The solution requires greater democracy and basic economic equality.  Smith claims that by consuming less, everyone's basic necessities could be met, and that our lives would be richer without wasteful production and mindless shopping.
The question is:  will humanity stand by and let the world be destroyed to save the profit system?
Update (November 22):  Richard Heinberg takes on Paul Krugman regarding the end of growth.

Update (November 27):  A quote from Fawzi Ibrahim's book Capitalism versus Planet Earth, being used to promote Buy Nothing Day:
A stark choice faces humanity:  save the planet and ditch capitalism or save capitalism and ditch the planet.
Update (December 1):  Climate scientists Kevin Anderson and Alice Bows-Larkin call for a rethinking of the economic order in an interview with Amy Goodman.  Anderson says that avoiding 2 degrees Celsius of warming requires a "revolutionary change to the political and economic hegemony".

Update (December 22):  David Suzuki explains why endless exponential growth is impossible.


Update (September 9, 2014):  Joe Todd laments the culture of consumption.

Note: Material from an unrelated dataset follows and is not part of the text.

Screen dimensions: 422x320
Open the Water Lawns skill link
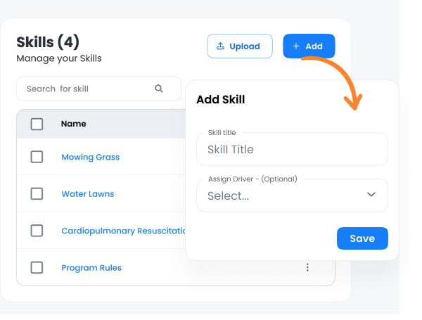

Update (June 26, 2018):  It is embarrassing that I'm just now made aware of An Ecosocialist Manifesto.
Ecosocialism will be international, and universal, or it will be nothing.
Update (July 14, 2019):  Rob Urie:
Given the trajectory of environmental decline, Western political economy will either be used to ring-fence rich from poor to leave the poor to their own devices, problems will be deemed unsolvable and decline will take its course, or capitalism will be overthrown and replaced with something workable.
Update (July 17, 2019):  Manuel Garcia asks, "do we work dutifully to the death, or till cast adrift as expendable, and do we willingly follow the leader to perdition if he is hellbound and determined for it; or do we rebel, overturn the structure of command, and lead ourselves even if such freedom entails a hard life?"
Remember that the biggest threat to humanity’s survival is anti-social human behavior; climate change alone can’t kill us.
Many will say that obviously climate change as competitive war game is the only realistic alternative because it requires no behavioral changes from our over 10,000 years of "civilized" human history, and because eco-socialism is pure utopianism and thus beyond all realistic actualization. And of course, eco-socialism is impossible in a world of Ahabs and fanatical Ahab followers. But all that is just an excuse to continue with bad behavior. There are no actual physical or biological constraints preventing people from choosing to associate in an eco-socialist manner. The current societal improbability for deeply cooperative behavior does not make future species-wide collective cooperation an impossibility. Responding to climate change could provide a framework on which to build such a species-wide socialist civilization.